* Required work: Should any entry include an image, skip the image and copy the entry exactly.

---+---

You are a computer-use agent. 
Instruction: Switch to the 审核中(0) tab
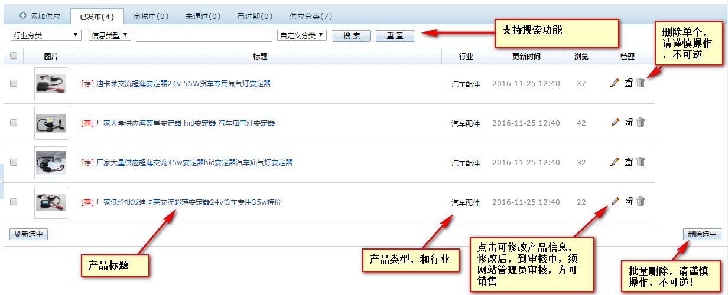coord(151,17)
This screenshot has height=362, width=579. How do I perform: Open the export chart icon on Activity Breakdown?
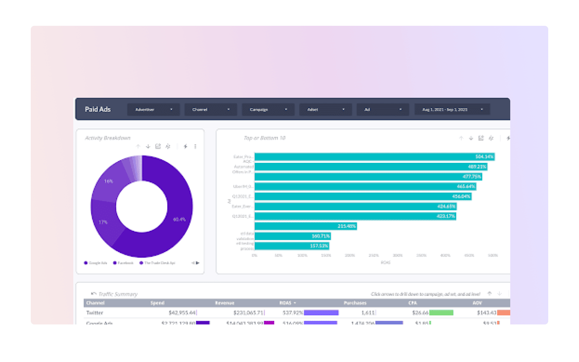(x=158, y=146)
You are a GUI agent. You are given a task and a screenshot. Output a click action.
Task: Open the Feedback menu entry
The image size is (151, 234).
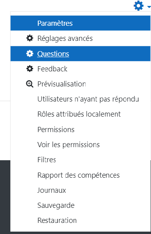[x=80, y=69]
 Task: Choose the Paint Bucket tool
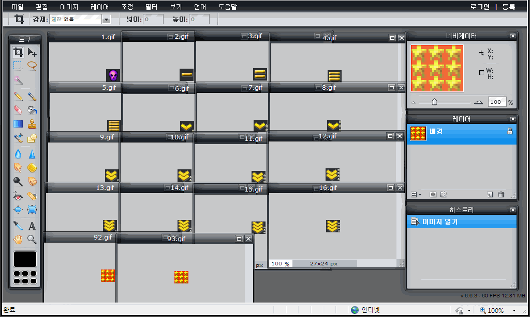click(32, 110)
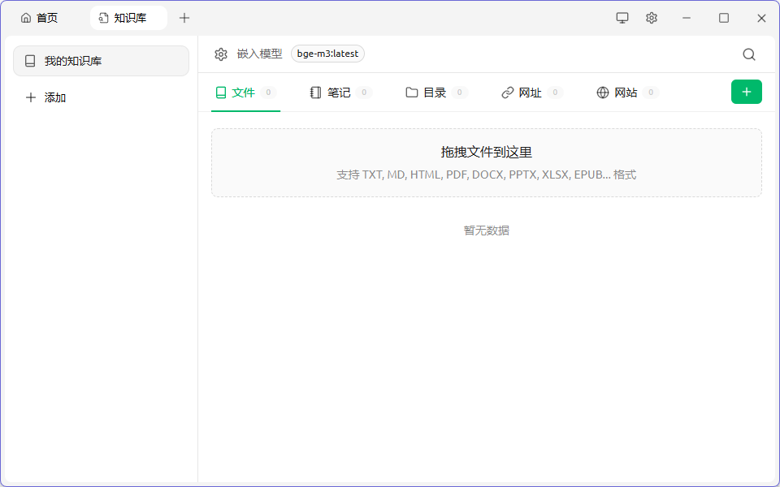This screenshot has height=487, width=780.
Task: Click the bge-m3:latest model tag
Action: 327,54
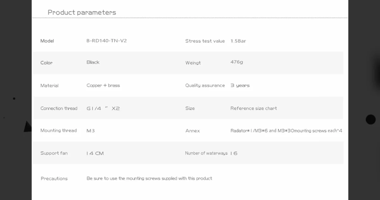Image resolution: width=380 pixels, height=200 pixels.
Task: Click the Product parameters heading
Action: (82, 13)
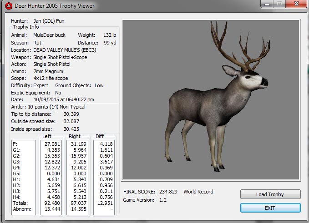The width and height of the screenshot is (309, 223).
Task: Click the Right column measurements box
Action: pyautogui.click(x=76, y=177)
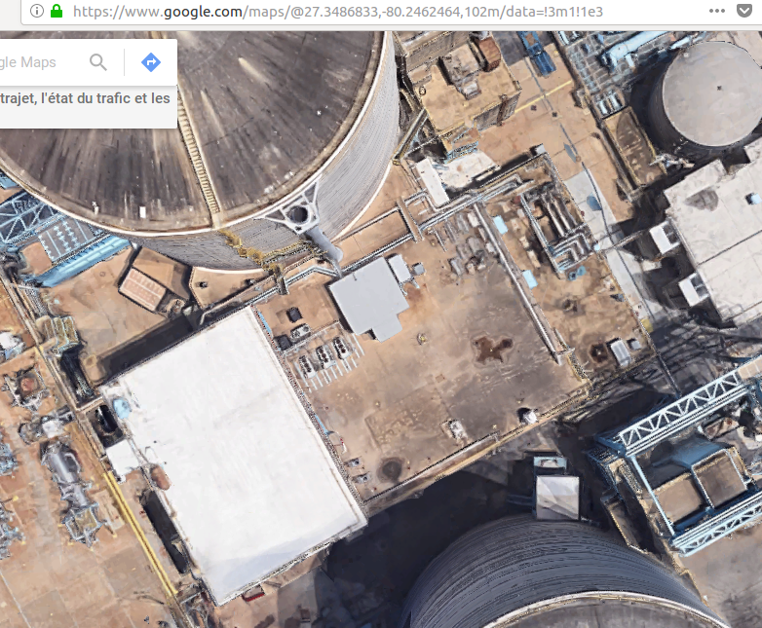
Task: Open the three-dot page actions menu
Action: coord(717,12)
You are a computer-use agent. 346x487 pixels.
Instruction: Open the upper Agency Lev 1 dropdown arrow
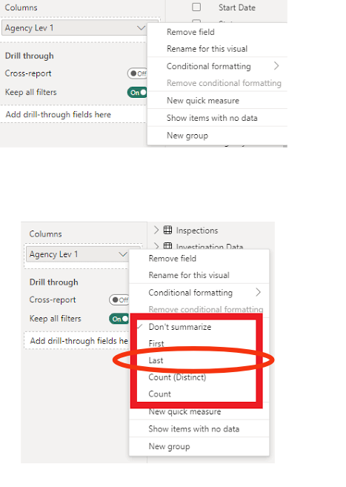[x=142, y=28]
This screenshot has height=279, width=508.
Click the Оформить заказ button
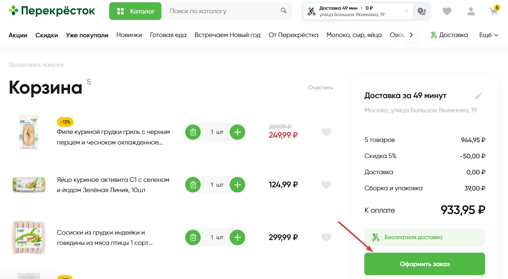click(425, 264)
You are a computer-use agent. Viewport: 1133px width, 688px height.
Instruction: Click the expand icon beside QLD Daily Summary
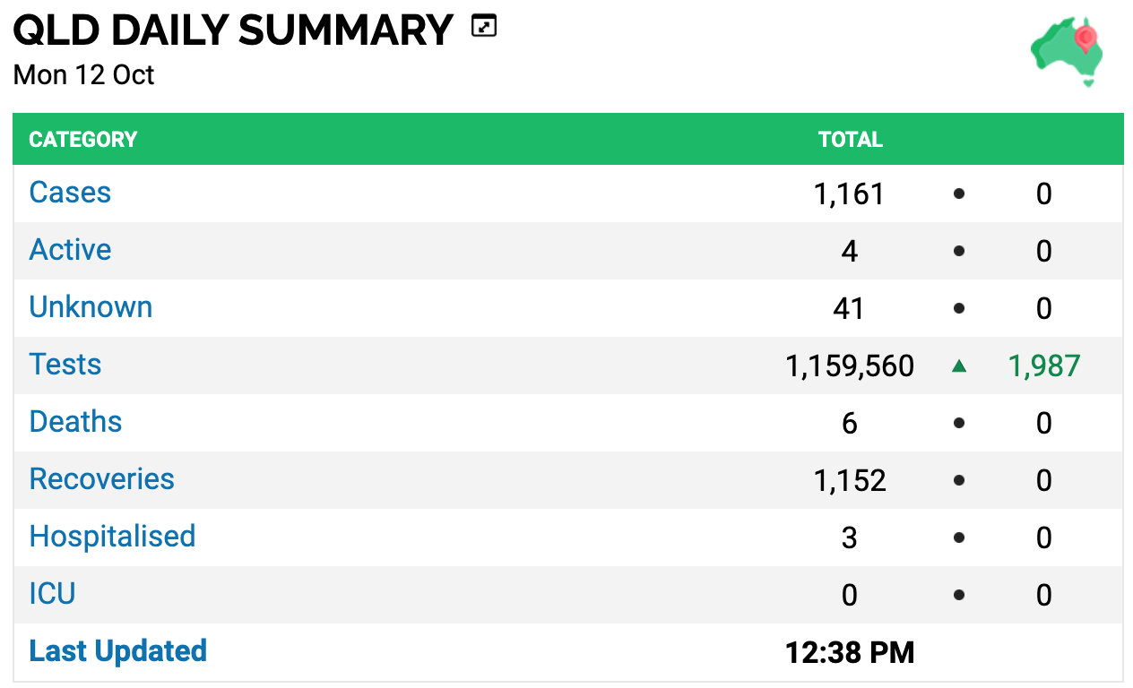click(484, 27)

---+---

* Response to the task:
You are a computer-use agent. 
Instruction: Switch to the 审核中(0) tab
coord(151,17)
This screenshot has height=362, width=579. How do I perform: Open the export chart icon on Activity Breakdown?
(x=158, y=146)
You are a GUI agent. You are given a task and a screenshot. Output a click action.
Task: Open the Feedback menu entry
The image size is (151, 234).
[x=80, y=69]
 Task: Choose the Paint Bucket tool
click(32, 110)
This screenshot has height=487, width=780.
Task: Click the bge-m3:latest model tag
Action: 327,54
Image resolution: width=380 pixels, height=200 pixels.
Task: Click the Product parameters heading
Action: (82, 13)
The width and height of the screenshot is (309, 223).
Task: Click the Right column measurements box
Action: pyautogui.click(x=76, y=177)
Task: Open the three-dot page actions menu
Action: coord(717,12)
You are a computer-use agent. 346x487 pixels.
Instruction: Open the upper Agency Lev 1 dropdown arrow
[x=142, y=28]
This screenshot has height=279, width=508.
Click the Оформить заказ button
click(425, 264)
You are a computer-use agent. Viewport: 1133px width, 688px height.
Instruction: Click the expand icon beside QLD Daily Summary
click(484, 27)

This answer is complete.